(INPUT FOR THIS TASK begins)

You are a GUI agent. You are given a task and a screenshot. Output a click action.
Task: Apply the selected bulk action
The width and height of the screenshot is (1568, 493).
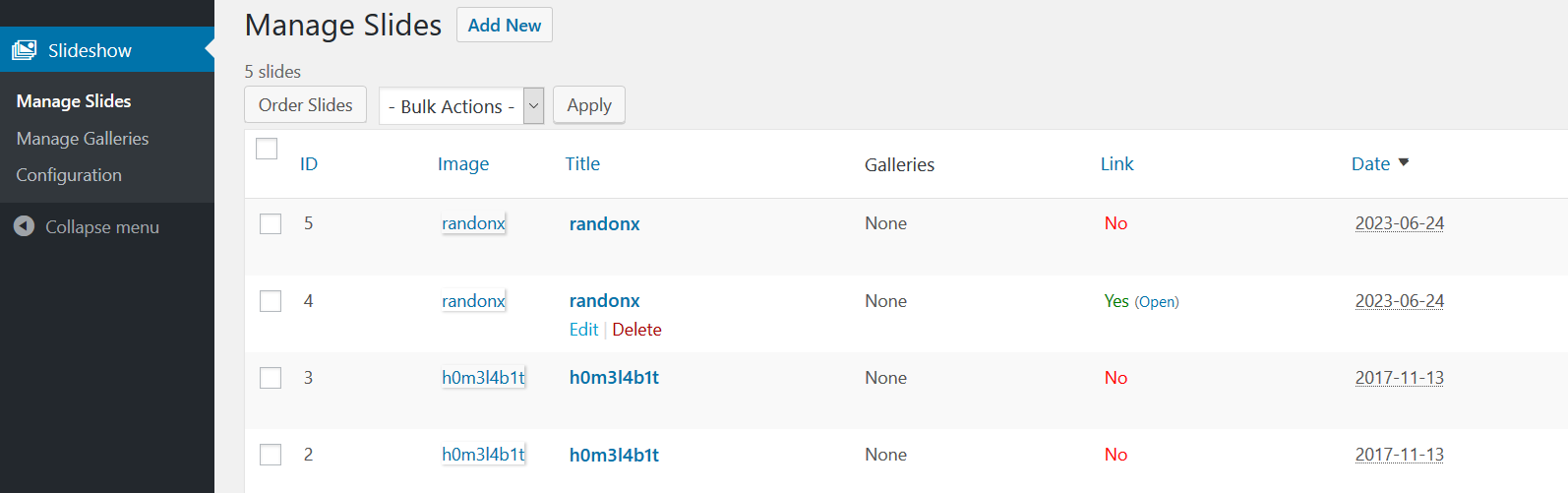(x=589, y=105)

(INPUT FOR THIS TASK ends)
(INPUT FOR THIS TASK begins)

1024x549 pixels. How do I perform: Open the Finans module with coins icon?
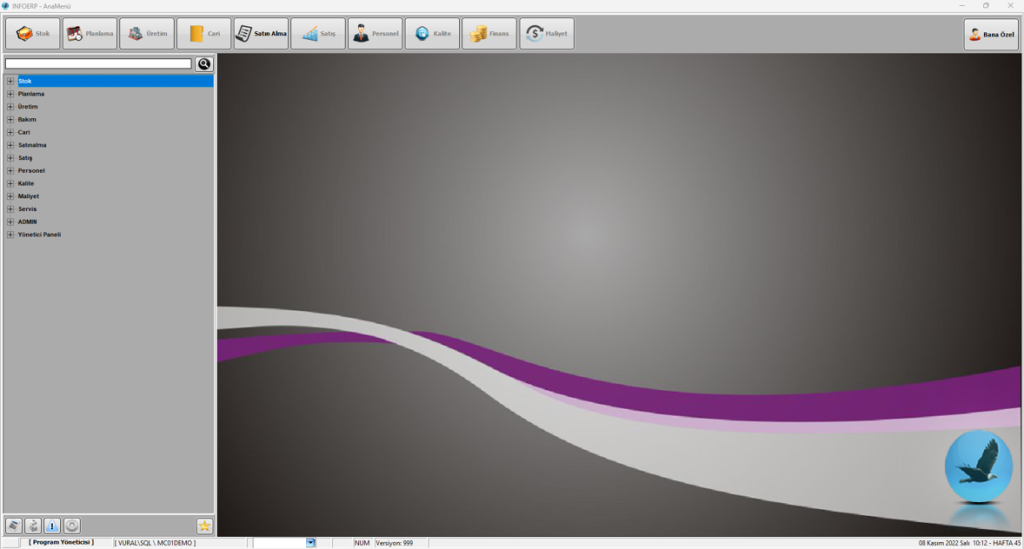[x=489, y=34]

(INPUT FOR THIS TASK ends)
(INPUT FOR THIS TASK begins)

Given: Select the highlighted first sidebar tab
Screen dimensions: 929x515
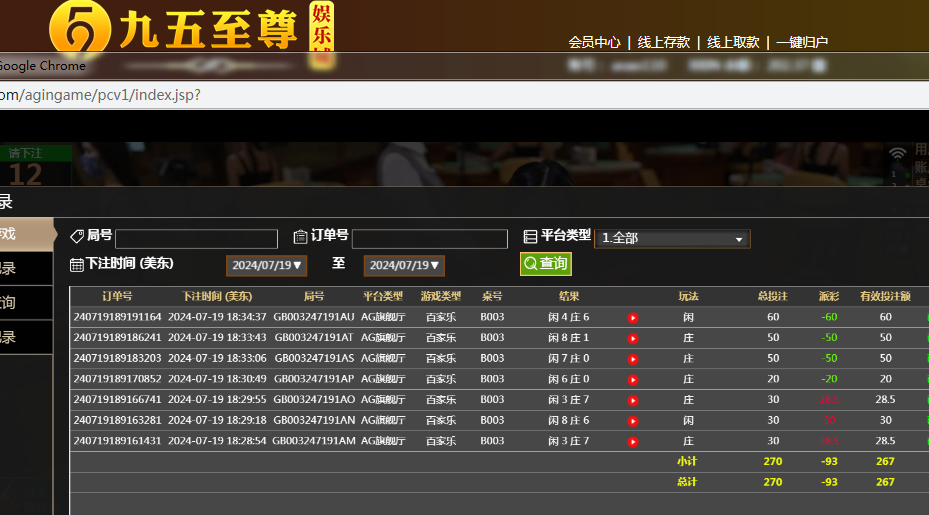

(INPUT FOR THIS TASK ends)

| DESCRIPTION OF THE TASK |
Search the listing above for "action" and copy every line that has it.

| RESULT OF THE TASK |
You are a GUI agent. You are given a task and a screenshot. Output a click action.
Task: Apply the selected bulk action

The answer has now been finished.